***** Exercise data

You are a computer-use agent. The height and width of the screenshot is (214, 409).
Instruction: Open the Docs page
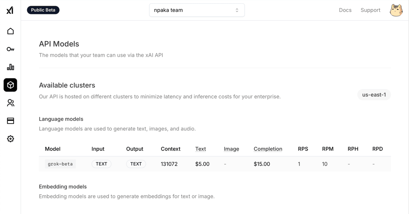[x=345, y=10]
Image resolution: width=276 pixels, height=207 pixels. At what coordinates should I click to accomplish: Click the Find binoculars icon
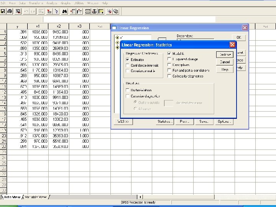64,11
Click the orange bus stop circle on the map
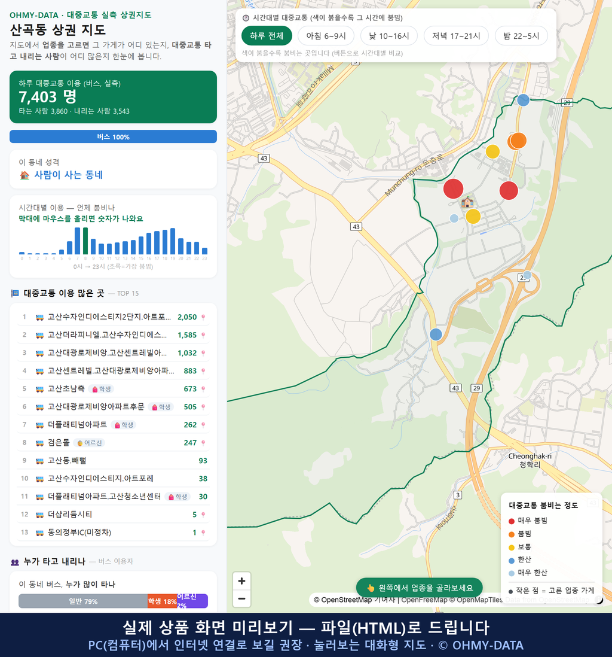 pos(518,141)
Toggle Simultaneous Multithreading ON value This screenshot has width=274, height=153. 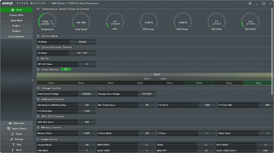(87, 105)
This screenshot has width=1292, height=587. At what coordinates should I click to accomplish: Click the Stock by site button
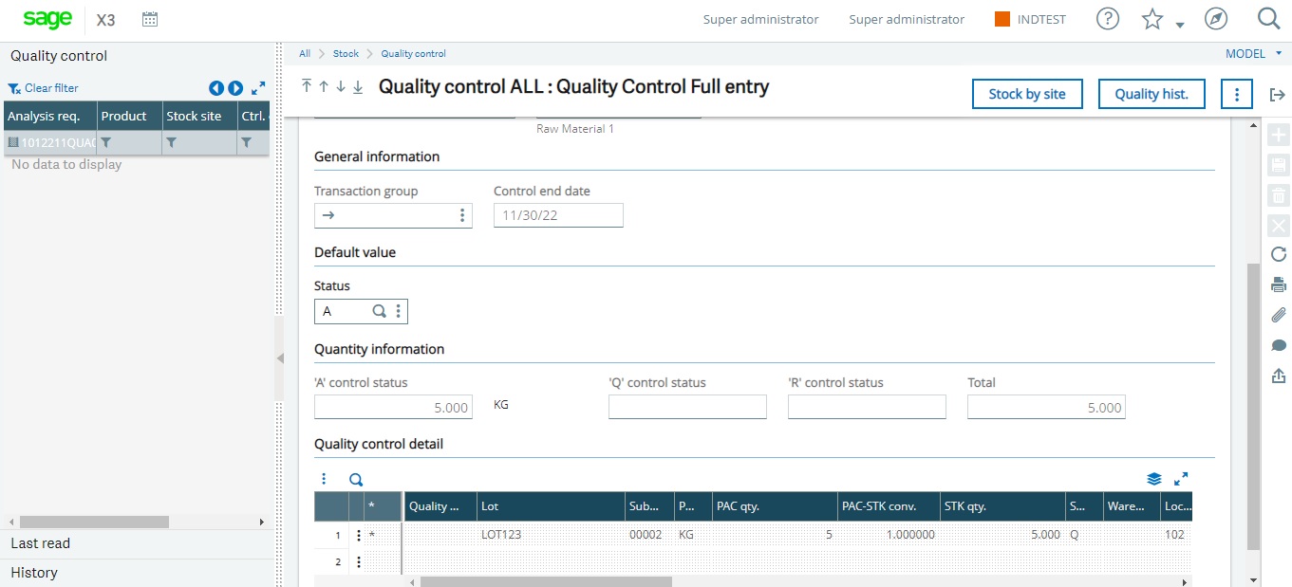[x=1026, y=94]
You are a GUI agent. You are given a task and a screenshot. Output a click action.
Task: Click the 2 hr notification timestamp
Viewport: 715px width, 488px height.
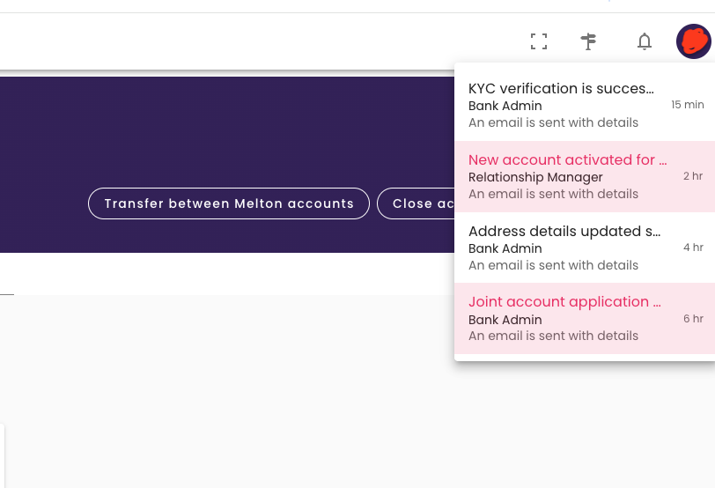tap(692, 176)
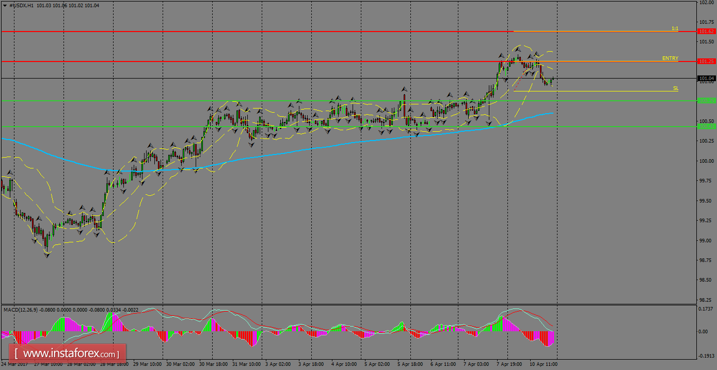Image resolution: width=717 pixels, height=370 pixels.
Task: Click the SL label on the stop-loss line
Action: point(675,88)
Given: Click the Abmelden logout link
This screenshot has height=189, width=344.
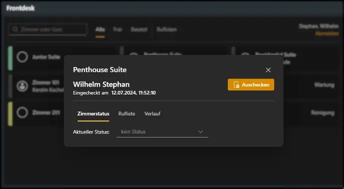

**********

## Problem to solve
Please quote the records above exactly, beginning at the line that contains "Given: Click the Abmelden logout link" and ending at their last line. Leave the pictures out.

## Response area
Given: Click the Abmelden logout link
This screenshot has height=189, width=344.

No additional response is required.